What is Nationality? What is Color? What is Race? Aren’t We all the Same?
Sherman Alexie is a poet, writer, and filmmaker. But, what makes him so popular? Alexie challenged the existing stereotypes of Native Americans in today’s society and wrote about the struggles Native Americans endure through the use of his own experiences. In grade school, students off all ages were forced to see Native Americans in terms of the past. We all once believed that Native Americans just symbolize Thanksgiving and Pilgrims, but then magically disappeared or died. Not once did I ever hear my grade school teachers speak of colonists killing Native Americans.

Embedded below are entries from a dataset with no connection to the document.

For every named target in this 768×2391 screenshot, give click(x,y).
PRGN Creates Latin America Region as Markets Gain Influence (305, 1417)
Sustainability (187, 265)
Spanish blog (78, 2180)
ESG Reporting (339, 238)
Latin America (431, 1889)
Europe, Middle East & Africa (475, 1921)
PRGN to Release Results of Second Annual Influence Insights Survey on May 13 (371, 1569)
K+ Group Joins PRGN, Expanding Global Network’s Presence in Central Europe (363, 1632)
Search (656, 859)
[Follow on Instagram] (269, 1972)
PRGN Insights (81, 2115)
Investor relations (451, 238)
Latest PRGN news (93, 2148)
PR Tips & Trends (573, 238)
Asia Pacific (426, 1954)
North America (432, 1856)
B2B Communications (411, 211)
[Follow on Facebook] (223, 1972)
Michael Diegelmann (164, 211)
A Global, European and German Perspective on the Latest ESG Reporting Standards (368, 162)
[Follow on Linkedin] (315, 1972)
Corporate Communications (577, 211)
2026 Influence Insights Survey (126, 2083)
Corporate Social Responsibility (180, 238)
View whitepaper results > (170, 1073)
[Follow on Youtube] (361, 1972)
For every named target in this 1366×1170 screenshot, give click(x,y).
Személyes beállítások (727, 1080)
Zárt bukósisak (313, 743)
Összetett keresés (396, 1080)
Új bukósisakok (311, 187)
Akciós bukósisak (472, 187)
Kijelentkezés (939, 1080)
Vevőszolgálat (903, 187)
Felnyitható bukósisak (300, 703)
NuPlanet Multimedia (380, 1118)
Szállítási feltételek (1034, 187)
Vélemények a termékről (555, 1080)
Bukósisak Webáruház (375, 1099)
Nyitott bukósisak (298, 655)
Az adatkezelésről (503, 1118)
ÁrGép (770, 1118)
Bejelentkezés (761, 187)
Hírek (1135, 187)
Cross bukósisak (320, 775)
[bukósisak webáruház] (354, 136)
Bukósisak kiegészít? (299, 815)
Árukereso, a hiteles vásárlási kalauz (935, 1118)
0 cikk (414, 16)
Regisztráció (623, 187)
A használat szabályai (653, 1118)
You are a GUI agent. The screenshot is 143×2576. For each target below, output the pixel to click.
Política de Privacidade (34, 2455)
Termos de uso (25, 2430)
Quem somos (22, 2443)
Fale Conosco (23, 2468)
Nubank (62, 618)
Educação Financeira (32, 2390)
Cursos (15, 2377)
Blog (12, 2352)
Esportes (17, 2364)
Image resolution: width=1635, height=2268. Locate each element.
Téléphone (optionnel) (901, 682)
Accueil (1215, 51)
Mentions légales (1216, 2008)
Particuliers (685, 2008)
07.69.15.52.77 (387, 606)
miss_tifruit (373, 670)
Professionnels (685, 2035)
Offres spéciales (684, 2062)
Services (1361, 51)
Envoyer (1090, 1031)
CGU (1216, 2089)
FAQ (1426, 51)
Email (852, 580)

In a way, society has forced everyone to distinguish one another from their culture and religion, and as a whole we lack an understanding for each other. Alexie’s novels such as the absolutely true diary of a Part-time Indian, and the Lone Ranger and Tonto fistfight in heaven, fills the gap of cultural misunderstandings. His stories and poetry allows us to see that no matter what culture or nationality we are, we’re all human. In U.S history, the lack of understanding each other is shown through the birth of the Ku Klux Klan, the racist skinhead movement, which developed post-World War II, and even government reservations built for Native Americans.
Through the Chicago Humanities Festival, I got to understand Sherman Alexie’s perspective on history and culture. The event revolved around the idea of understanding Native Americans and life on the reservation. I finally understand that as humans, we try to distinguish ourselves from one another through color, culture, and religion. We use what happened in the past such as 9/11, Wounded Knee, racism and their crimes, to create distinctions and hatred between one another. The problem is we all came from one place. If we go back in history, past the 60s, past slavery, to when human life began, we weren’t born into these nationalities or cultures. We were brothers and sisters, until nature and our own beliefs started to change. Sometimes, we use history to separate each other, when we’re all bonded by it.
The question is, is race even real? Alexie taught me something valuable; we all come from one place, so why should we put so much emphasize on color? The distinctions humans create causes only wars, hate, and separation. Race is an excuse. During colonial times, we developed race distinctions to excuse our greediness in forcing innocent Africans and Native American to be our slaves. We used it to excuse ourselves for killing and stealing Native American land. We even used it to excuse ourselves for not being fair with one another, but that was the past. Our society can let go the excuses we made in the past, to see one another, not as black or white, but as one.